It was strange talking to a room full of artists about my work on the first day, especially after fifteen years of barely mentioning it to people closest to me. The feelings of fear and excitement accompanied me throughout the residency. I was delighted for my work to get so much TLC and for me to get such tailored advice. My world was also deconstructed; there was grief, loss and bewilderment but I learnt more than I have in years. That is what I was at AIB for.
I feel very ignorant and am keen to read as much of the literature, on the endless list I have compiled from excellent recommendations, as is possible. At the same time, however, I am also remembering, connecting, sorting and contextualizing a lot of the information that I already know. Nebulous, nagging doubts I had about my work were pounced on in crits, nailed down and confronted. The process must continue as I wade through the discourse of art and address all that it will expose of me and my work.
There is a sense of pent up energy, urgency and panic in me that I must channel efficiently.
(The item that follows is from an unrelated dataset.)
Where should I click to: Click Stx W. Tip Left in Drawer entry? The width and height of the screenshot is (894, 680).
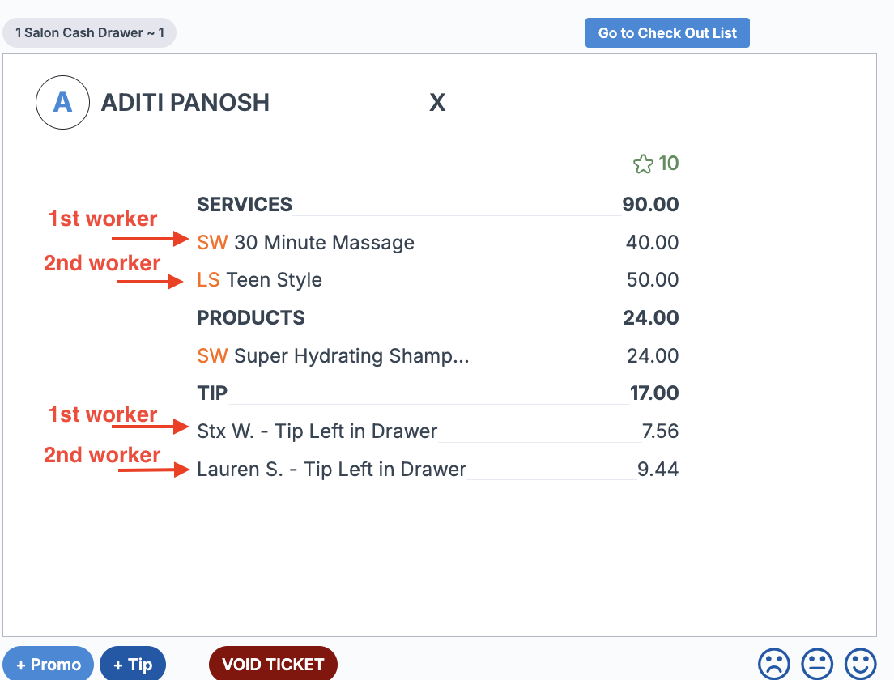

My pushy yet highly perceptive and caring advisor Sunanda Sanyal, gave me grave warnings against taking on too much, committing to too many projects in not enough depth and spiraling into a self-defeating frenzy. When I played the recording of our critique session to my mother and sister (both artists), they burst out laughing in agreement. As I said, he is highly perceptive.
My area of exploration this semester will centre around gender issues in the art historical context. This is important because reclaiming power in imagery depicting women in general, and specifically in my self-portraits, interests me a great deal. I know that this investigation will spill over into other areas and am hoping that it will eventually lead me back to the dear to me, but generally dreaded, topic of spirituality. Laurel Sparks, in particular, was very positive in validating it as an eternally relevant subject, and in a very different way, so was Tony Apesos. I will keep my promise to Sunanda and steer clear of it for now. I know that spirituality is indeed a mine-field in terms of the discourse of art and the present context of Postmodernism.
In practical terms, I propose to finish my 10-15 minute film, build at least one sculpture and try to experiment in combining the two in an installation. I foresee all sorts of technical issues arising in the making of the work but want make use of the relatively luxurious freedom I have as a Group 1 newbie.